Marıa Elısa Hospıta
10 Februari 2020•Update: 11 Februari 2020
Riyaz ul Khaliq
ANKARA
Badan pengawas hak asasi manusia global mengungkapkan bahwa seorang jurnalis warga, yang melaporkan bahaya wabah virus korona dari China "menghilang".
"Chen Qiushi telah dikarantina secara paksa. China tidak boleh menggunakan karantina sebagai alat politik untuk membatasi pemberitaan tentang virus korona," kata Amnesty International lewat Twitter, mengutip kawan-kawan wartawan itu.
"Jika Chen Qiushi memang dikarantina, pihak berwenang harus segera mengungkap keberadaannya,” tegas Amnesty.
Menurut William Nee, seorang pengamat yang berbasis di Hong Kong, keluarga dan rekan media tidak menemukan Chen di kantor polisi ataupun rumah sakit di Wuhan.

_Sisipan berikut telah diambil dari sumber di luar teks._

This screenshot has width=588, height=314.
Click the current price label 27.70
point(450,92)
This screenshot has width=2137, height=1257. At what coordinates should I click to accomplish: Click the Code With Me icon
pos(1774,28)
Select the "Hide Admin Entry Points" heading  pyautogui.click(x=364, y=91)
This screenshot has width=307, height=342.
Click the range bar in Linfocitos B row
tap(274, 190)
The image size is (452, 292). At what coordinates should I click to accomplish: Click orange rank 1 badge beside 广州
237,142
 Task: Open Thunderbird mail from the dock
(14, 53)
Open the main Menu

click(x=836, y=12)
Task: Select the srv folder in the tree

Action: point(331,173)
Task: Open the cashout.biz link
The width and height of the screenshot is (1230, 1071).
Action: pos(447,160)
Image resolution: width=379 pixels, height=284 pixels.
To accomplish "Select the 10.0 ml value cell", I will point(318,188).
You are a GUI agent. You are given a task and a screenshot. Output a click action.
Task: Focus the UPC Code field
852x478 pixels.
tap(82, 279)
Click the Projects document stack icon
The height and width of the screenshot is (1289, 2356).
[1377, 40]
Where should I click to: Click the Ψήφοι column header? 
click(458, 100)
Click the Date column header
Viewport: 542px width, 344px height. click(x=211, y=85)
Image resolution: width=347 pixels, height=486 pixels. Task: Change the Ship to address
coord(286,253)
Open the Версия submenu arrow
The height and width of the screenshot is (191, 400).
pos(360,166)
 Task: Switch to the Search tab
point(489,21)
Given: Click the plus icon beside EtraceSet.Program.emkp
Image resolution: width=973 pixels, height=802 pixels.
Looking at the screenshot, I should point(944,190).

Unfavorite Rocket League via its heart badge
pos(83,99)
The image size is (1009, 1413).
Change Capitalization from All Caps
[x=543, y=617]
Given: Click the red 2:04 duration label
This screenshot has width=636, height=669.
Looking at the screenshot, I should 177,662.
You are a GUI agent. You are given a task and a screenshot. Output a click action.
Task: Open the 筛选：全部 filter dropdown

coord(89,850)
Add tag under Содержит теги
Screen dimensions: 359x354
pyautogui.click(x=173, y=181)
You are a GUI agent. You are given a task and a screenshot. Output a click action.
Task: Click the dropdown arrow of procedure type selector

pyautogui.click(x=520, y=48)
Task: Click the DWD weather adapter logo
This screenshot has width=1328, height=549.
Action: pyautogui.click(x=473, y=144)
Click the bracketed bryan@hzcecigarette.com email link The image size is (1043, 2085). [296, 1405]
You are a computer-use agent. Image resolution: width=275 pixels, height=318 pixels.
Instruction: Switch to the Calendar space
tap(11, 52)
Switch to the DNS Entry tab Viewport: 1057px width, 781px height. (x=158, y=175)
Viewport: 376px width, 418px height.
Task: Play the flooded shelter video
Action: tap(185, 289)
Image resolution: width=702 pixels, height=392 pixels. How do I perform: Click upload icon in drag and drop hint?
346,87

Hingga Senin, wabah virus korona yang berasal dari Kota Wuhan, China, telah menewaskan sedikitnya 909 orang di negara itu, dan satu lainnya di Filipina.
Sebelumnya, pada Minggu, Komisi Kesehatan China menyebutkan ada 40.171 kasus yang dikonfirmasi disebabkan oleh virus korona.
Dalam 24 jam terakhir ada 97 orang meninggal dunia, dengan 3.000 kasus baru terdeteksi.
Di China saja, orang yang terinfeksi mencapai 23.589 jiwa, sementara di luar daratan China ada 36 di Hong Kong dan 10 di Macau.
Virus ini telah menyebar ke lebih dari 20 negara lain, termasuk Amerika Serikat, Inggris, Singapura, Prancis, Rusia, Spanyol, dan India.
Banyak negara telah mengevakuasi warganya dari Kota Wuhan - di mana virus mematikan itu pertama kali terdeteksi - dan daerah lain yang terkena dampak di China.
Sejak bulan lalu, Organisasi Kesehatan Dunia (WHO) menyatakan wabah itu sebagai darurat kesehatan global.